** SOURCE EXCERPT **
- - -

[jira] Updated: (DERBY-4239) corruption on z/OS with storerecovery oc_rec? tests. ERROR XSLA7: Cannot redo operation null in the log.

Mike Matrigali (JIRA) Thu, 28 May 2009 15:46:12 -0700

     [ 
https://issues.apache.org/jira/browse/DERBY-4239?page=com.atlassian.jira.plugin.system.issuetabpanels:all-tabpanel
 ]


Mike Matrigali updated DERBY-4239:
----------------------------------

    Attachment: DERBY-4239_3.diff

Derby-4239_3.diff is the patch I intend to commit.  It passes complete set of 
nightly tests.

After looking at the backup code it seemed like backup really wanted to have 
the same behavior
that compress was looking for.  I also changed the behavior of the system 
procedure checkpoint
to match backup and compress checkpoint.  

I moved the waiting code into the subroutine so that it could differ between a 
checkpoint returning
false because another a checkpoint was in progress and a couple of other 
possible conditions.
Without this change system could get in a state where it looped forever trying 
to get a checkpoint
(one case was trying to force a clean shutdown after we had already closed down 
the logging
system).



> corruption on z/OS with storerecovery oc_rec? tests.  ERROR XSLA7: Cannot 
> redo operation null in the log.
> ---------------------------------------------------------------------------------------------------------
>
>                 Key: DERBY-4239
>                 URL: https://issues.apache.org/jira/browse/DERBY-4239
>             Project: Derby
>          Issue Type: Bug
>          Components: Store
>    Affects Versions: 10.1.3.3, 10.2.2.1, 10.3.2.1, 10.4.2.0, 10.5.1.1, 
> 10.6.0.0
>         Environment: z/OS z10 processor. 
> java version "1.6.0"
> Java(TM) SE Runtime Environment (build pmz3160sr4-20090219_01(SR4))
> IBM J9 VM (build 2.4, J2RE 1.6.0 IBM J9 2.4 z/OS s390-31 
> jvmmz3160-20090215_29883 (JIT enabled, AOT enabled)
> J9VM - 20090215_029883_bHdSMr
> JIT  - r9_20090213_2028
> GC   - 20090213_AA)
> JCL  - 20090218_01
> also 
> java version "1.6.0"

- - -

** LISTING **
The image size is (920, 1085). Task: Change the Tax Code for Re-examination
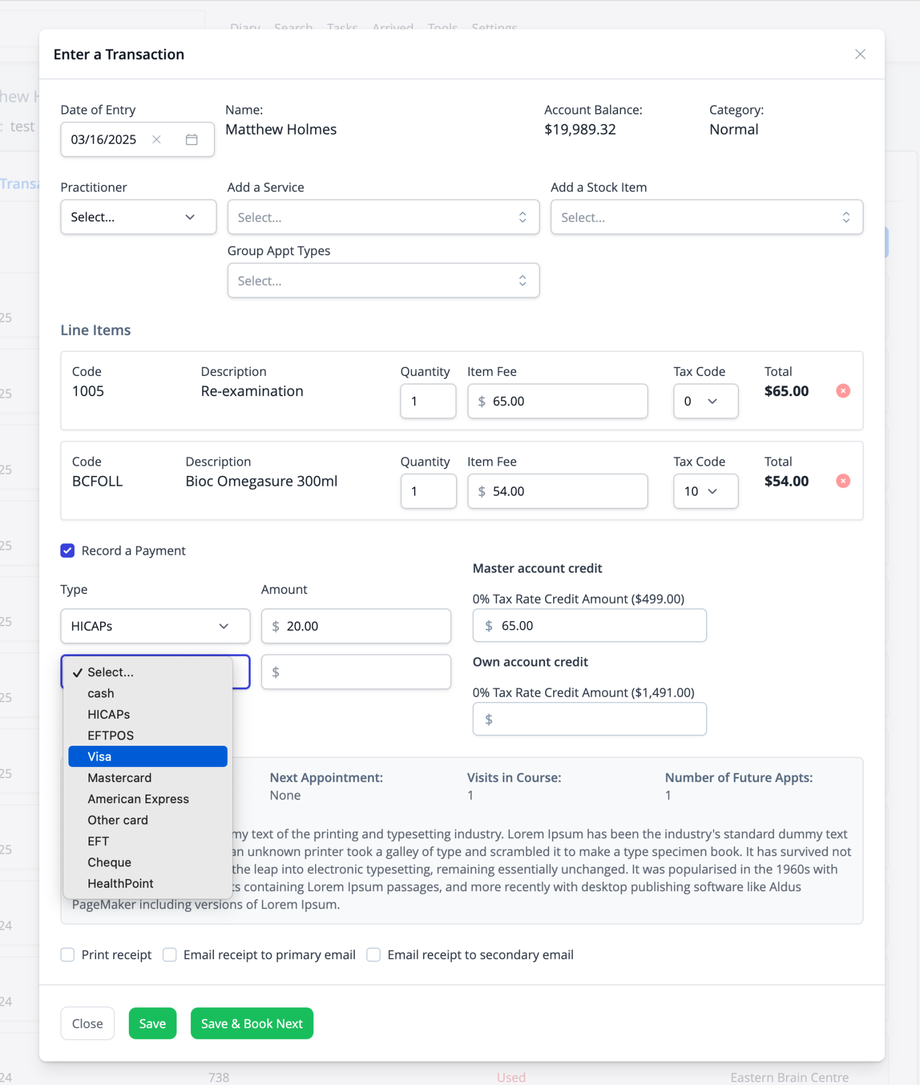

- - -

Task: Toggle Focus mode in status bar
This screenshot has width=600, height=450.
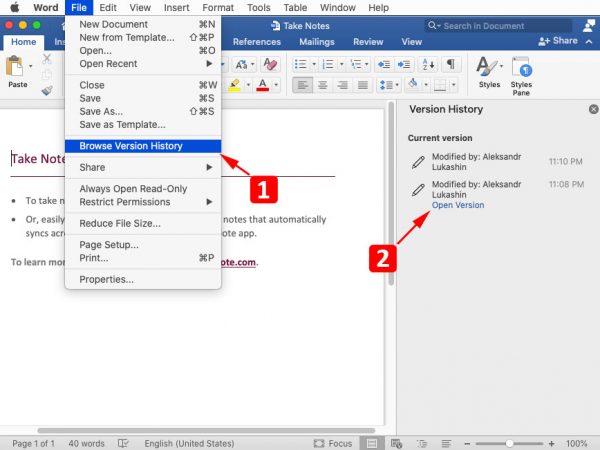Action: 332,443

- - -

Proceed with the DERBY-4239 issue update from the point where it stops.

> Java(TM) SE Runtime Environment (build 
> pmz3160sr2ifix-20081021_01(SR2+IZ32776+IZ33456))
> IBM J9 VM (build 2.4, J2RE 1.6.0 IBM J9 2.4 z/OS s390-31 
> jvmmz3160ifx-20081010_24288 (JIT enabled, AOT enabled)
> J9VM - 20081009_024288_bHdSMr
> JIT  - r9_20080721_1330ifx2
> GC   - 20080724_AA)
> JCL  - 20080808_02
>            Reporter: Kathey Marsden
>            Assignee: Mike Matrigali
>            Priority: Critical
>         Attachments: badlogsizes.txt, derby-4239_1.diff, DERBY-4239_2.diff, 
> DERBY-4239_3.diff, derby.log, derby.log, derby_dumponly.zip, 
> goodlogsizes.txt, identifyBadContainer.ksh, reproBackgroundCheckpoint.zip, 
> reproDerby4239.zip, wombat_keeplog_notcorrupt.zip, wombat_with_keeplog.zip
>
>
> I saw corruption on z/OS with the storerecovery tests and 10.5.1.1.  The 
> failure comes in oc_rec3 trying to connect to the database, but the actual 
> problem seems to have occurred with the prior test oc_rec2.  The problem is 
> somewhat intermittent, happening approximately 1/4 times.  I extracted the 
> case from the harness and will attach the reproduction and run the script 
> repro.ksh.  The script will loop up to 50 times until it gets the failure 
> which looks like.
> ERROR XSLA7: Cannot redo operation null in the log.
>       at org.apache.derby.iapi.error.StandardException.newException(Unknown 
> Source)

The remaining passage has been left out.